* WHAT YOU WILL DO:
In the rows below, swap each "What do you see at" for "What appears at" and leave everything else unchanged.

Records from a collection
_ _ _

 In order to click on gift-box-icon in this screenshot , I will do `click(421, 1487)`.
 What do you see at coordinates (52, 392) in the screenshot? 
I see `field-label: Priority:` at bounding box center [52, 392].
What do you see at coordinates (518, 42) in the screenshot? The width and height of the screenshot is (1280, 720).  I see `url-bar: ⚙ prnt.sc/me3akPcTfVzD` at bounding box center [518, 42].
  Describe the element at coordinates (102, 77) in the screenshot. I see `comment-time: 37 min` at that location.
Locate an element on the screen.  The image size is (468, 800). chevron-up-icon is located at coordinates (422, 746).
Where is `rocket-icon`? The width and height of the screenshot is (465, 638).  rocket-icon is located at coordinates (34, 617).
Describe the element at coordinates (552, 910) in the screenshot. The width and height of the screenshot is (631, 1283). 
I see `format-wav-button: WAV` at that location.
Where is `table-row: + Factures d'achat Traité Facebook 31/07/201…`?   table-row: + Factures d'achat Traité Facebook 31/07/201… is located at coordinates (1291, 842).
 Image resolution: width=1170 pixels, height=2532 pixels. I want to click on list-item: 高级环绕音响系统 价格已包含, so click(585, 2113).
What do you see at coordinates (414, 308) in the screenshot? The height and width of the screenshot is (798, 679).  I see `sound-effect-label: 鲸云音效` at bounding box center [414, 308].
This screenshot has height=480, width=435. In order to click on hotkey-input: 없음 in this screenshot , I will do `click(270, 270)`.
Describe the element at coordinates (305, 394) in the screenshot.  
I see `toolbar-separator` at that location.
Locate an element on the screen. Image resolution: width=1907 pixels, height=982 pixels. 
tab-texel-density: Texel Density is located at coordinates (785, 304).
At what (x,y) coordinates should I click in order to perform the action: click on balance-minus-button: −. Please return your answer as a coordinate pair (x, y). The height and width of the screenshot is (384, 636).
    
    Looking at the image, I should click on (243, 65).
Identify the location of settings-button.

_ _ _

* RESPONSE:
 In order to click on gift-box-icon in this screenshot , I will do `click(421, 1487)`.
 What appears at coordinates (52, 392) in the screenshot? 
I see `field-label: Priority:` at bounding box center [52, 392].
What appears at coordinates (518, 42) in the screenshot? The width and height of the screenshot is (1280, 720).  I see `url-bar: ⚙ prnt.sc/me3akPcTfVzD` at bounding box center [518, 42].
  Describe the element at coordinates (102, 77) in the screenshot. I see `comment-time: 37 min` at that location.
Locate an element on the screen.  The image size is (468, 800). chevron-up-icon is located at coordinates (422, 746).
Where is `rocket-icon`? The width and height of the screenshot is (465, 638).  rocket-icon is located at coordinates (34, 617).
Describe the element at coordinates (552, 910) in the screenshot. The width and height of the screenshot is (631, 1283). 
I see `format-wav-button: WAV` at that location.
Where is `table-row: + Factures d'achat Traité Facebook 31/07/201…`?   table-row: + Factures d'achat Traité Facebook 31/07/201… is located at coordinates (1291, 842).
 Image resolution: width=1170 pixels, height=2532 pixels. I want to click on list-item: 高级环绕音响系统 价格已包含, so click(585, 2113).
What appears at coordinates (414, 308) in the screenshot? The height and width of the screenshot is (798, 679).  I see `sound-effect-label: 鲸云音效` at bounding box center [414, 308].
This screenshot has height=480, width=435. In order to click on hotkey-input: 없음 in this screenshot , I will do `click(270, 270)`.
Describe the element at coordinates (305, 394) in the screenshot.  
I see `toolbar-separator` at that location.
Locate an element on the screen. Image resolution: width=1907 pixels, height=982 pixels. 
tab-texel-density: Texel Density is located at coordinates (785, 304).
At what (x,y) coordinates should I click in order to perform the action: click on balance-minus-button: −. Please return your answer as a coordinate pair (x, y). The height and width of the screenshot is (384, 636).
    
    Looking at the image, I should click on (243, 65).
Identify the location of settings-button.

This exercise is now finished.